* _About this task_
Excerpt from the entries below: please repeat exactly the lines from the one containing "Instruction: Select the" through the last one, both ends included, with no pictures.

(Records shown begins)

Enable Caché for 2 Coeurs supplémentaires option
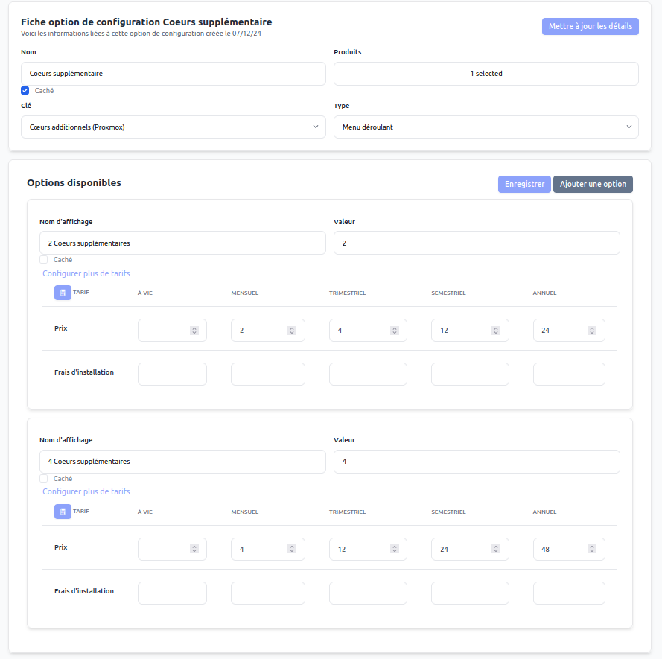 click(x=44, y=260)
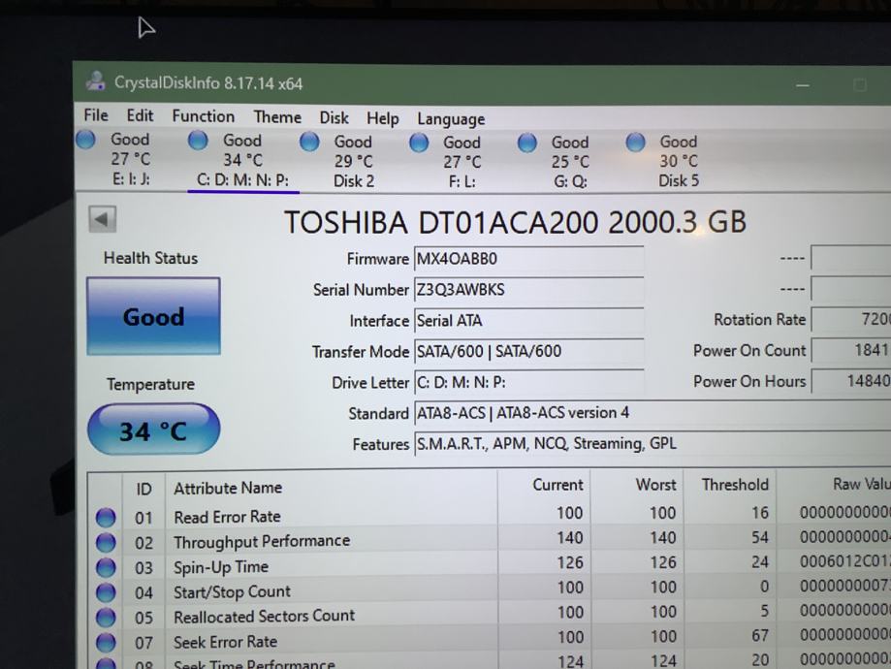Click the 34 °C temperature button
Viewport: 891px width, 669px height.
[153, 430]
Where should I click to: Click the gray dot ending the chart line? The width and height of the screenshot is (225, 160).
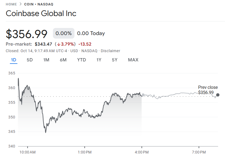(218, 95)
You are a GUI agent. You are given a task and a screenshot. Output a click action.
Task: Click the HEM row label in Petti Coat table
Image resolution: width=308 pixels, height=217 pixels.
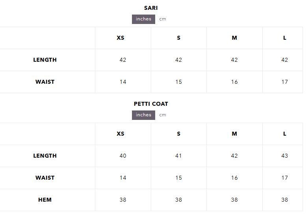[x=45, y=200]
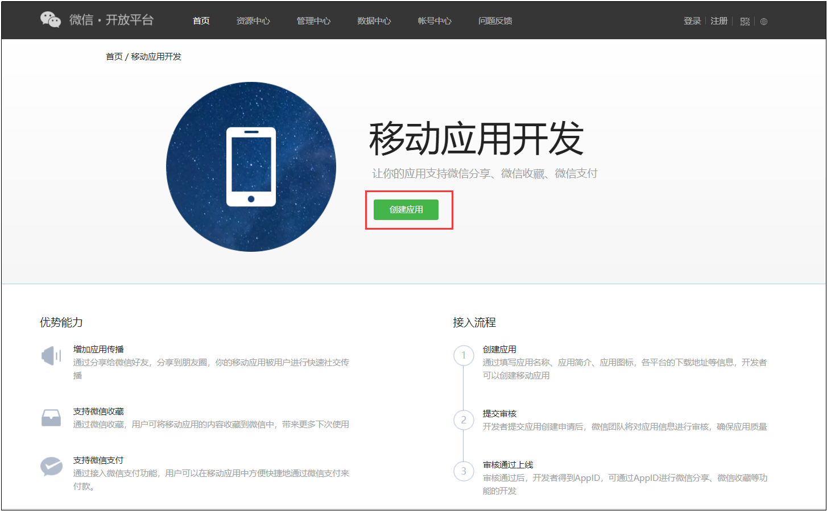The height and width of the screenshot is (511, 827).
Task: Open the 管理中心 menu item
Action: (x=313, y=21)
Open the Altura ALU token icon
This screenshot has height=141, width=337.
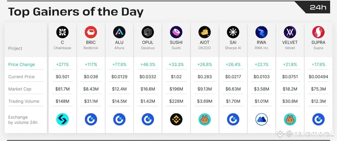119,32
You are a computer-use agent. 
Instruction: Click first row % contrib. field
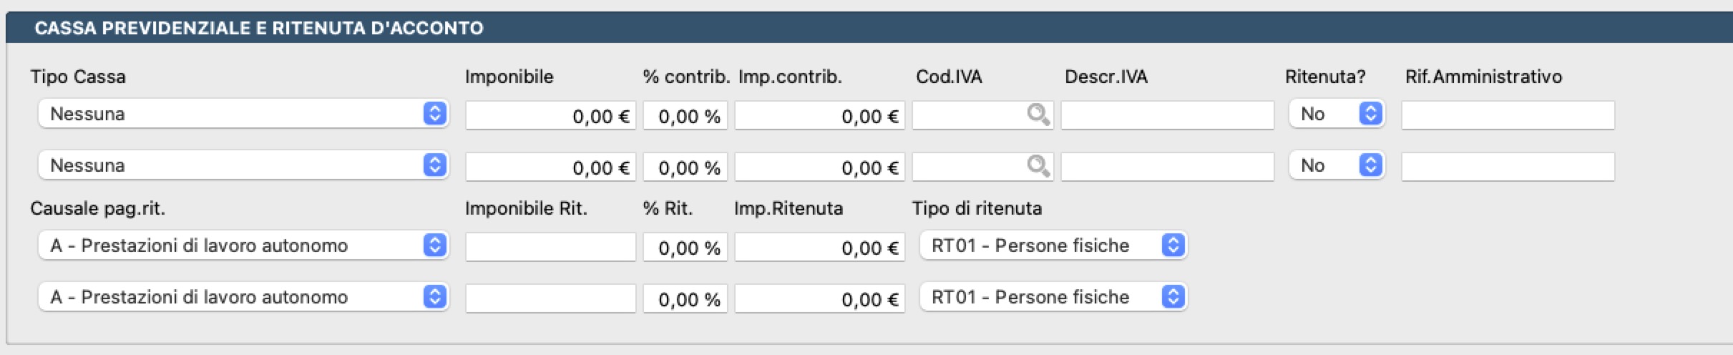(685, 116)
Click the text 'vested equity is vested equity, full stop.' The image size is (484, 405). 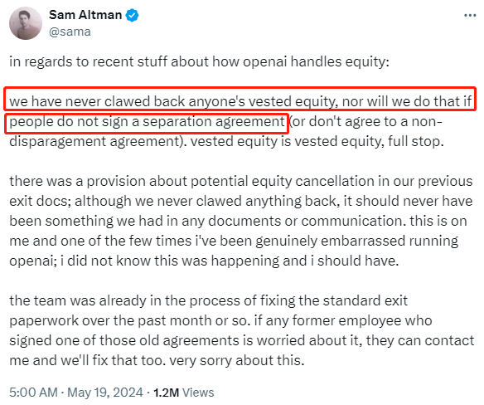point(317,142)
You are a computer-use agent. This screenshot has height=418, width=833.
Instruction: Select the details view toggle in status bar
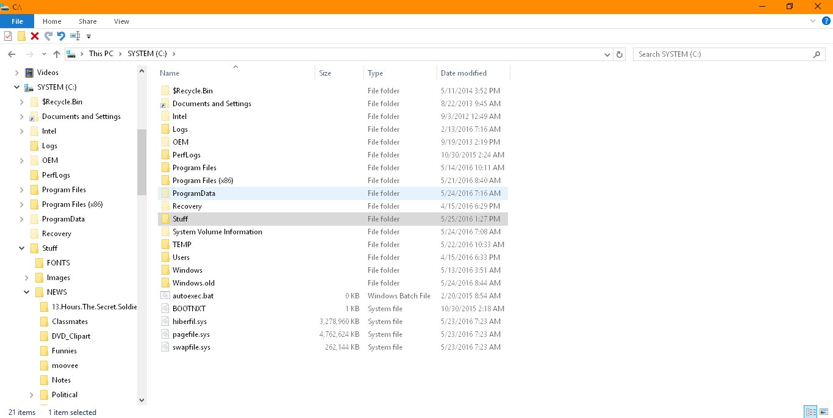point(810,412)
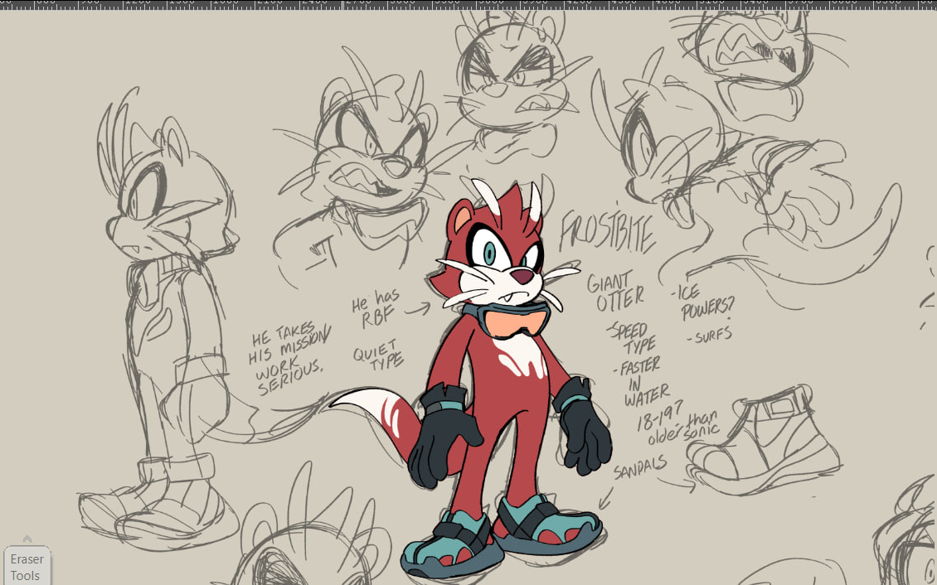Click the "GIANT OTTER" handwritten note
Viewport: 937px width, 585px height.
click(x=614, y=292)
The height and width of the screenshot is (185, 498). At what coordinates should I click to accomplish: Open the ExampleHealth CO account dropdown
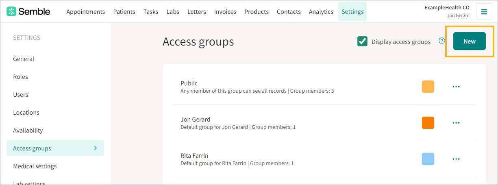pyautogui.click(x=447, y=11)
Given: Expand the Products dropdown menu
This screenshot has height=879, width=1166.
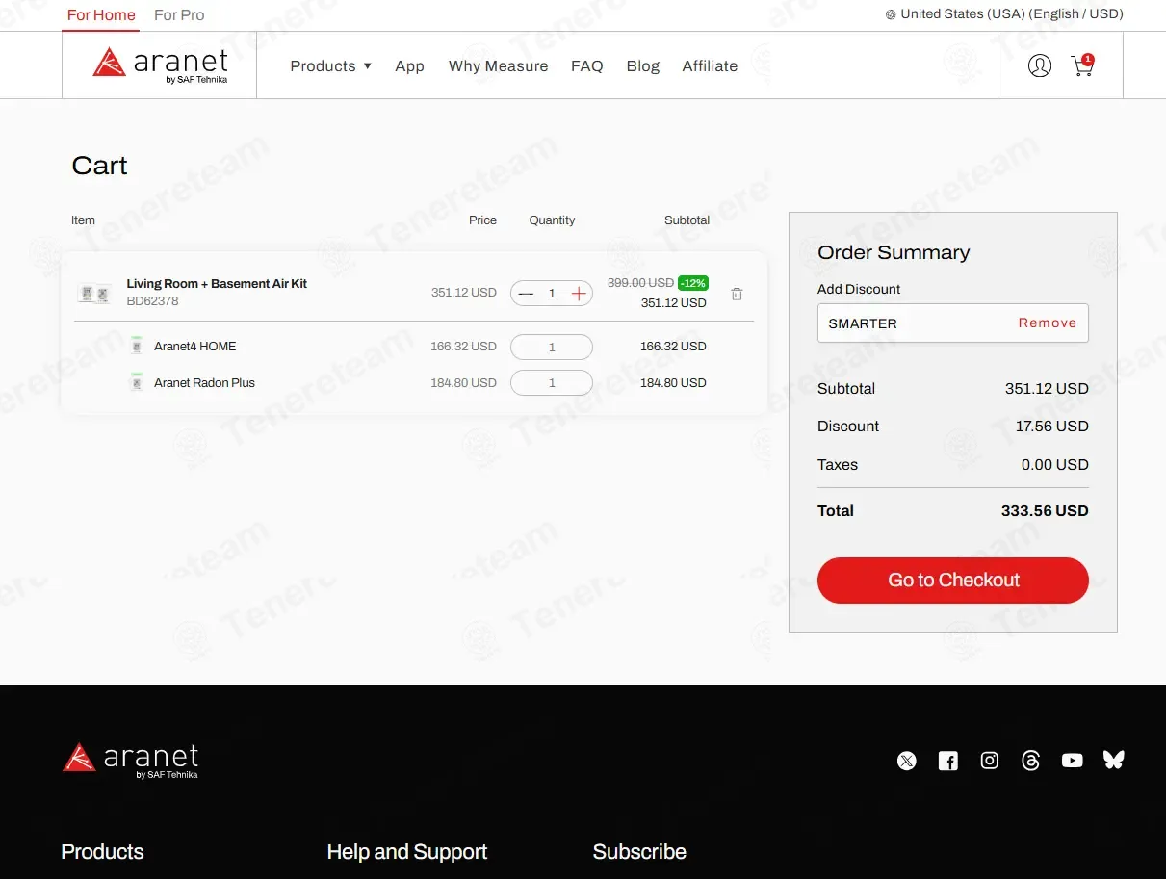Looking at the screenshot, I should tap(330, 65).
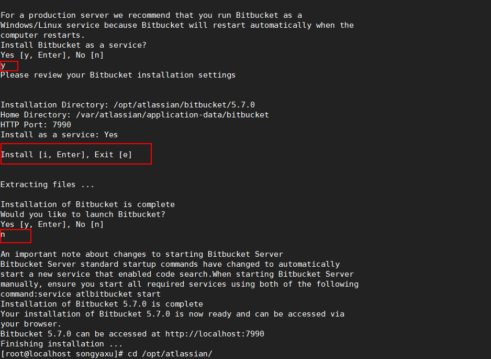The height and width of the screenshot is (359, 491).
Task: Click 'Finishing installation ...' line
Action: pos(61,344)
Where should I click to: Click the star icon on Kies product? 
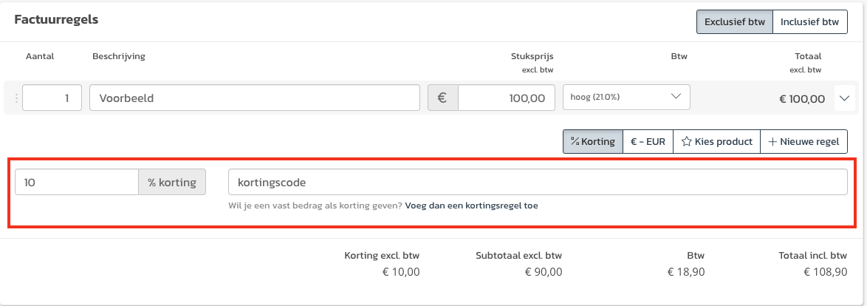coord(687,142)
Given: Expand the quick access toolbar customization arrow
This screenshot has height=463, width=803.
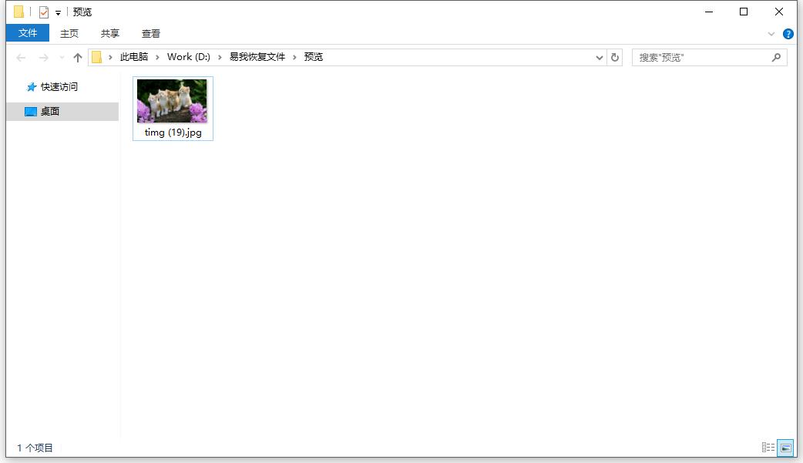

(Records shown ends)

* _Output for this task_
Instruction: Select the details view toggle in status bar
point(810,412)
Click the "GIANT OTTER" handwritten note
Viewport: 937px width, 585px height.
click(x=614, y=292)
The height and width of the screenshot is (185, 498). At what coordinates should I click to accomplish: Open the ExampleHealth CO account dropdown
pyautogui.click(x=447, y=11)
Given: Expand the Products dropdown menu
This screenshot has height=879, width=1166.
Looking at the screenshot, I should tap(330, 65).
The height and width of the screenshot is (359, 491).
Task: Click 'Finishing installation ...' line
Action: pos(61,344)
Where should I click to: Click the star icon on Kies product? 
coord(687,142)
Given: Expand the quick access toolbar customization arrow
This screenshot has height=463, width=803.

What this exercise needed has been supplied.